§ **WHAT THE TASK ASKS**
Retype exactly the stretch of lines that begins at the line containing "1512x811 pixels." and ends at the last line of the data, with no other lines.

━━━━━━━━━━━━━━━━━━━━

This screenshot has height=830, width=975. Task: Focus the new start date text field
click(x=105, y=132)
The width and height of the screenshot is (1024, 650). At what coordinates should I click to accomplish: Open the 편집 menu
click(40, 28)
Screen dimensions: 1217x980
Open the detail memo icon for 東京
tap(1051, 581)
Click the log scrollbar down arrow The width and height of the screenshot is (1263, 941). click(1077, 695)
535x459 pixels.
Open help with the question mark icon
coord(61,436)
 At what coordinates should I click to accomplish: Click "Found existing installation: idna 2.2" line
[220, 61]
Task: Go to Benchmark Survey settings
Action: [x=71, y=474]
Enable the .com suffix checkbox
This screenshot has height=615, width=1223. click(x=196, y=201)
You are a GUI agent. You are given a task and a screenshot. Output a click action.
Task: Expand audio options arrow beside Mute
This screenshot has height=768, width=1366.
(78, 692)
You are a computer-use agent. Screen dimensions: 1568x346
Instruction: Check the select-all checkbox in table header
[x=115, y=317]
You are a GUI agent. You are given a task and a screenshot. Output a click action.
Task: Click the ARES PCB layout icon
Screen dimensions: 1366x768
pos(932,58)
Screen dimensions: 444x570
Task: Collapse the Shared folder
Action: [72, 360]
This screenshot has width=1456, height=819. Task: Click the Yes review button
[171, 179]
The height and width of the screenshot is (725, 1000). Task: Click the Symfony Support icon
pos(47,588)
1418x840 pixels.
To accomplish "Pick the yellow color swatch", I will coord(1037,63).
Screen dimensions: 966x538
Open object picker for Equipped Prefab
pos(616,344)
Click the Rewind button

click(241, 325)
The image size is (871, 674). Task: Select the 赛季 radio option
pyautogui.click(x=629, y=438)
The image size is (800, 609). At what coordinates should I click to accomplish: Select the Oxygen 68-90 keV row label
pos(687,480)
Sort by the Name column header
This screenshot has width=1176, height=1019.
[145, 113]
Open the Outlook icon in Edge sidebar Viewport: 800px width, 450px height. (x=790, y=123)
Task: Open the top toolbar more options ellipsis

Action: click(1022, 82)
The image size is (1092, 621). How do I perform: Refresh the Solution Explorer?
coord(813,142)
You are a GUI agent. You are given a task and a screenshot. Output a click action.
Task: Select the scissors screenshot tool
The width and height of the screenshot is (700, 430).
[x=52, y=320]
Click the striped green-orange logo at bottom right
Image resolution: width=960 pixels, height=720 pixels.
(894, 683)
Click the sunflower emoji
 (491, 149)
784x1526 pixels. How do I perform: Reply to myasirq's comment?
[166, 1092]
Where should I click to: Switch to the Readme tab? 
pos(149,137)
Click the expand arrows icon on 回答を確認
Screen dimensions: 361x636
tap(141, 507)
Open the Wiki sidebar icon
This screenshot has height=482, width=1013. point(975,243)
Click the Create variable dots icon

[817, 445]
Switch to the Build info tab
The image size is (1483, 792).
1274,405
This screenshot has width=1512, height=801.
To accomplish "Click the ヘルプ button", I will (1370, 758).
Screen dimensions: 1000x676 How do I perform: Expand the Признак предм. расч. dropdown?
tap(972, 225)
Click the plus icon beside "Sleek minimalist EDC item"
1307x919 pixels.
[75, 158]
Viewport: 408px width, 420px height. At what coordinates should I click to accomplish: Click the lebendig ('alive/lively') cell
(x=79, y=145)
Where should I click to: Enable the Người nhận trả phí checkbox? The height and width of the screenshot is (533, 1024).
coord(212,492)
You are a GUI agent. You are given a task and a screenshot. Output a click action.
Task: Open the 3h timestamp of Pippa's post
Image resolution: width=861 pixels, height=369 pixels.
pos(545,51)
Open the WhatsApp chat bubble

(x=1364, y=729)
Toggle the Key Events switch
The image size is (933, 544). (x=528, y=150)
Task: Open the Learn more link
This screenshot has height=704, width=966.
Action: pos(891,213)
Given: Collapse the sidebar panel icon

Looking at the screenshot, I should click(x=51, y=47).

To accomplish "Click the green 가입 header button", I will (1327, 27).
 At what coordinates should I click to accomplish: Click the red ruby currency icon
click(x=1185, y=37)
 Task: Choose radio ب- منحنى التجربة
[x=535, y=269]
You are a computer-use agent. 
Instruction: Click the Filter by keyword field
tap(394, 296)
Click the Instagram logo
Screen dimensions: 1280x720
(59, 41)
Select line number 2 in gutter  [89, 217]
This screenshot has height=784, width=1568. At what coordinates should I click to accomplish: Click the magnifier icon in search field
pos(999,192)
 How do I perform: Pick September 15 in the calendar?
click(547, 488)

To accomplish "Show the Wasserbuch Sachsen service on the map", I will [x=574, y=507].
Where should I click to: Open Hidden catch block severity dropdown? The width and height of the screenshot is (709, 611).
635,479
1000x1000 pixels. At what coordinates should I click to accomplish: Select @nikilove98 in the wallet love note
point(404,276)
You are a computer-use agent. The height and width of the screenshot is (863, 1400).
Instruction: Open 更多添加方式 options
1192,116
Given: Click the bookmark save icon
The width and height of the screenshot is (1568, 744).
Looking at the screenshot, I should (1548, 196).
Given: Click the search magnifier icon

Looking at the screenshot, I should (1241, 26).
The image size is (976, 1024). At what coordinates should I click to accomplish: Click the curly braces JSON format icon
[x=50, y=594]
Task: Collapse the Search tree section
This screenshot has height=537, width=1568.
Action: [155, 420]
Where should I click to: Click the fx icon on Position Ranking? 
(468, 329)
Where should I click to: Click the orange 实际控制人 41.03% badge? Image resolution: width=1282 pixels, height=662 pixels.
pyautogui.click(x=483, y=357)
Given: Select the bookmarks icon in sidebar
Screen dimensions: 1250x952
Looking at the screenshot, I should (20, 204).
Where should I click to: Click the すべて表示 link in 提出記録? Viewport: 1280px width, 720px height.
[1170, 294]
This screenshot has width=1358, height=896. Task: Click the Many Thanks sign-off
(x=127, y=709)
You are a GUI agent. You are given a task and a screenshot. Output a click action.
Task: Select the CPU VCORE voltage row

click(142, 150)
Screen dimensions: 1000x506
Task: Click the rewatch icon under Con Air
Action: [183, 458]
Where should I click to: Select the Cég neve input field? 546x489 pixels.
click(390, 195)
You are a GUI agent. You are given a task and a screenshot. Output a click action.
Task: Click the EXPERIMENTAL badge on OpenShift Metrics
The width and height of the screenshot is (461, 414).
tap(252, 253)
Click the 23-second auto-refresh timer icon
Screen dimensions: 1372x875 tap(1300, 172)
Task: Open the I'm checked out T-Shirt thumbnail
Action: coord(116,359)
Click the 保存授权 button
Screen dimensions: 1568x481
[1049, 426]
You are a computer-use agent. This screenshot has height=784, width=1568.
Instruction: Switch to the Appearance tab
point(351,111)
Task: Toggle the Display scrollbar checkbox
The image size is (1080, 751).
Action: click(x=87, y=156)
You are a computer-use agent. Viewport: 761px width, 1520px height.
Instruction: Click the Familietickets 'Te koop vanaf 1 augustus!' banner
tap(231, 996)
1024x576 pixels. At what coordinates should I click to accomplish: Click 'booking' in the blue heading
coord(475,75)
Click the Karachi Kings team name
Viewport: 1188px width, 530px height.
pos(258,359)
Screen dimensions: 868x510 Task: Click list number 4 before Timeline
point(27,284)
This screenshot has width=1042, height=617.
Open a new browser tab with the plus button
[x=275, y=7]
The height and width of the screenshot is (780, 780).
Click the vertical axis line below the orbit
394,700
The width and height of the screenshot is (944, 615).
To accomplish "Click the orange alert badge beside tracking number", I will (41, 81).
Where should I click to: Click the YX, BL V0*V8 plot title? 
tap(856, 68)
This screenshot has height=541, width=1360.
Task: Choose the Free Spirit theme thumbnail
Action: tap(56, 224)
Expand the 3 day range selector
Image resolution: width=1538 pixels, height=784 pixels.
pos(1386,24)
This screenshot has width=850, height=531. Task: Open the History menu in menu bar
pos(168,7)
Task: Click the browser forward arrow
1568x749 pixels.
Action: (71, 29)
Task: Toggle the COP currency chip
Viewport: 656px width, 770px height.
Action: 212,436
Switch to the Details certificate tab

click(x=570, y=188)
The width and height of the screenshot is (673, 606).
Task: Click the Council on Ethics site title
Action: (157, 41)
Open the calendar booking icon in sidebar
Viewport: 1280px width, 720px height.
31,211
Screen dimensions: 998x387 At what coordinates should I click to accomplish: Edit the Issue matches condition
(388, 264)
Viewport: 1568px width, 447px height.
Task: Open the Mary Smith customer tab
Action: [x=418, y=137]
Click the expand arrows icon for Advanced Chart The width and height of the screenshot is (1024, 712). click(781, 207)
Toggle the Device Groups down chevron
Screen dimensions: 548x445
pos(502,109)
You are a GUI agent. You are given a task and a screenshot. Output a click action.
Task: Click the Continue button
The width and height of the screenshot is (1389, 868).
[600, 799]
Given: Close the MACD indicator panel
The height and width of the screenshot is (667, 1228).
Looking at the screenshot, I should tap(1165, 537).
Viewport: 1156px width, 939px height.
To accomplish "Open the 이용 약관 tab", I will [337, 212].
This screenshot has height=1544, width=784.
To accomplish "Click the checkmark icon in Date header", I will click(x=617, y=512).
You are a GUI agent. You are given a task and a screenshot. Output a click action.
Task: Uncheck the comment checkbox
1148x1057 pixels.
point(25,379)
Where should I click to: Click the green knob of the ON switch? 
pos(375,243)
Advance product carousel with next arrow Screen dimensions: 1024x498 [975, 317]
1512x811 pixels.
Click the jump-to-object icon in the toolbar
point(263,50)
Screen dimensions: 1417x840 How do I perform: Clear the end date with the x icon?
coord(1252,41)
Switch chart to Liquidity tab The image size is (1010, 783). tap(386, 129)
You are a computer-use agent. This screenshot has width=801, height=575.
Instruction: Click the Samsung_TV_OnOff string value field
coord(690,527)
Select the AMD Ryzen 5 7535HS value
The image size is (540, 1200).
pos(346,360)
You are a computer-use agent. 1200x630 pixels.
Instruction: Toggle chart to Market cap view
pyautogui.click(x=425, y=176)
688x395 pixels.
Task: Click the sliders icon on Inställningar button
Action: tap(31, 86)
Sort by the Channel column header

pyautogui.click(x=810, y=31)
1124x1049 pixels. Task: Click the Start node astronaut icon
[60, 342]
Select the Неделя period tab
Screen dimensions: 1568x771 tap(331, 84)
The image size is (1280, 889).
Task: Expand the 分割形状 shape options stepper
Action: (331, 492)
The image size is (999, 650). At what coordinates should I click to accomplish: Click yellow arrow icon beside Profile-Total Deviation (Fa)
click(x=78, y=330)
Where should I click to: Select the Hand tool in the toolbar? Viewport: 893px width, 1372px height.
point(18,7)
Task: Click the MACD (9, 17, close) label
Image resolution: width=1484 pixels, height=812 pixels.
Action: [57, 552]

━━━━━━━━━━━━━━━━━━━━

§ **THE COMPLETED TASK**
1512x811 pixels.
Click the jump-to-object icon in the toolbar
point(263,50)
Screen dimensions: 1417x840 How do I perform: Clear the end date with the x icon?
coord(1252,41)
Switch chart to Liquidity tab The image size is (1010, 783). tap(386, 129)
You are a computer-use agent. This screenshot has width=801, height=575.
Instruction: Click the Samsung_TV_OnOff string value field
coord(690,527)
Select the AMD Ryzen 5 7535HS value
The image size is (540, 1200).
pos(346,360)
You are a computer-use agent. 1200x630 pixels.
Instruction: Toggle chart to Market cap view
pyautogui.click(x=425, y=176)
688x395 pixels.
Task: Click the sliders icon on Inställningar button
Action: tap(31, 86)
Sort by the Channel column header

pyautogui.click(x=810, y=31)
1124x1049 pixels. Task: Click the Start node astronaut icon
[60, 342]
Select the Неделя period tab
Screen dimensions: 1568x771 tap(331, 84)
The image size is (1280, 889).
Task: Expand the 分割形状 shape options stepper
Action: (331, 492)
The image size is (999, 650). At what coordinates should I click to accomplish: Click yellow arrow icon beside Profile-Total Deviation (Fa)
click(x=78, y=330)
Where should I click to: Select the Hand tool in the toolbar? Viewport: 893px width, 1372px height.
point(18,7)
Task: Click the MACD (9, 17, close) label
Image resolution: width=1484 pixels, height=812 pixels.
Action: [57, 552]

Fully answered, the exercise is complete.